The most popular hike in Cerro Punta is the Sendero Los Quetzales, a footpath through Parque Nacional Volcán Barú that ends in the mountains above Boquete (you can hike it in reverse, but it's entirely uphill). The trail begins at the ANAM station in El Respingo, east of town, where you pay the $5 park admission fee. From there it's a 9-km (5-mile) downhill hike to Alto Chiquero, a short drive from Boquete. The trail winds through the cloud forest and follows the Río Caldera, crossing it several times en route. You might see quetzals, emerald toucanets, collared redstarts, coatis, and other wildlife on the hike, which takes most people three to four hours. Because the trail is not well marked, hire a guide or join an organized tour; the area's bird-watching guides regularly use the trail. Pack a lunch, lots of water, and rain gear, and wear sturdy waterproof boots. The best option is to have your bags transferred to a Boquete hotel and end there for the night. Hire a taxi in Cerro Punta to drop you off at El Respingo, which should cost $35, and arrange for a Boquete taxi to pick you up in Alto Chiquero. Otherwise, walk 90 minutes from the end of the trail through farmland to Bajo Mono, where you can catch public transportation to Boquete.

Sitio Barriles

One of Panama's most important archaeological sites and its most visitor-friendly by far, Sitio Barriles is a collection of abandoned digs and pre-Columbian artifacts on a private farm 6 km (3½ miles) south of Volcán. The site was discovered in 1947 by the farm's owner, who found cylindrical stone carvings resembling barrels.

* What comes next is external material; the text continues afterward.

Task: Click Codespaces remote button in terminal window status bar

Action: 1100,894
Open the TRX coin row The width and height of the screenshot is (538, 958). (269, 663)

Subsequent digs unearthed hundreds of artifacts, the most important of which have been taken to other museums, although many are displayed in the small on-site museum. Sitio Barriles was the main town of an agricultural society that farmed the surrounding plains from AD 300 to 600. Current theories suggest the site was abandoned following a 7th century earthquake. The farm's current owners manage it under an agreement with the National Culture Institute. Edna Landau, who speaks some English, leads visitors on a 45-minute tour with advance notice. The turnoff for Sitio Barriles is west of the road to Bambito, on the left one block after the road to the airstrip, and is marked Cazán.